Loi prostitution: le Défenseur des droits contre la pénalisation des clients

Jacques Toubon se dit contre la pénalisation des clients de prostituées, mesure selon lui inefficace.

Jacques Toubon se dit contre la pénalisation des clients de prostituées, mesure selon lui inefficace. - François Guillot - AFP

Le Défenseur des droits Jacques Toubon se dit contre la réintégration de la pénalisation des clients de prostituées lors des prochaines discussions sur la loi prostitution.

C'est un des points les plus problématiques d'une loi déjà polémique en elle-même. L'article concernant la pénalisation des clients de prostituées, retiré du projet de loi par les sénateurs en octobre, a été restauré le 15 décembre par les députés. L'Assemblée nationale ayant le dernier mot sur une proposition de loi, la mesure, de nouveau débattue à partir du 27 janvier, pourrait donc être actée. Une éventualité impensable pour Jacques Toubon, dans un avis dont l'AFP a pris connaissance.

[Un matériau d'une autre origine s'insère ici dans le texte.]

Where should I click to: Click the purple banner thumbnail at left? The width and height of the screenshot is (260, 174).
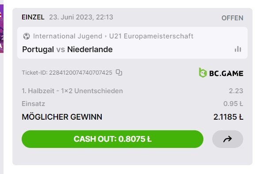(x=2, y=29)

Pour le Défenseur des droits, "l'interdiction de l'achat d'un acte sexuel basée sur le modèle suédois n'est pas la mesure la plus efficace pour "réduire la prostitution et pour dissuader les réseaux de traite et de proxénétisme de s'implanter sur les territoires", et encore moins "la solution la plus protectrice pour les personnes qui resteront dans la prostitution" comme annoncé dans la proposition de loi".

Le modèle suédois controversé

Il souligne notamment "que le modèle suédois cité en référence est aujourd'hui fortement controversé" et juge que "l'impact d'une telle disposition sur le phénomène prostitutionnel en France s'annonce limité, voire nul". De plus, la France comme la Suède manquent "de chiffres fiables" permettant "de quantifier les effets de la loi sur le système prostitutionnel", insiste-t-il.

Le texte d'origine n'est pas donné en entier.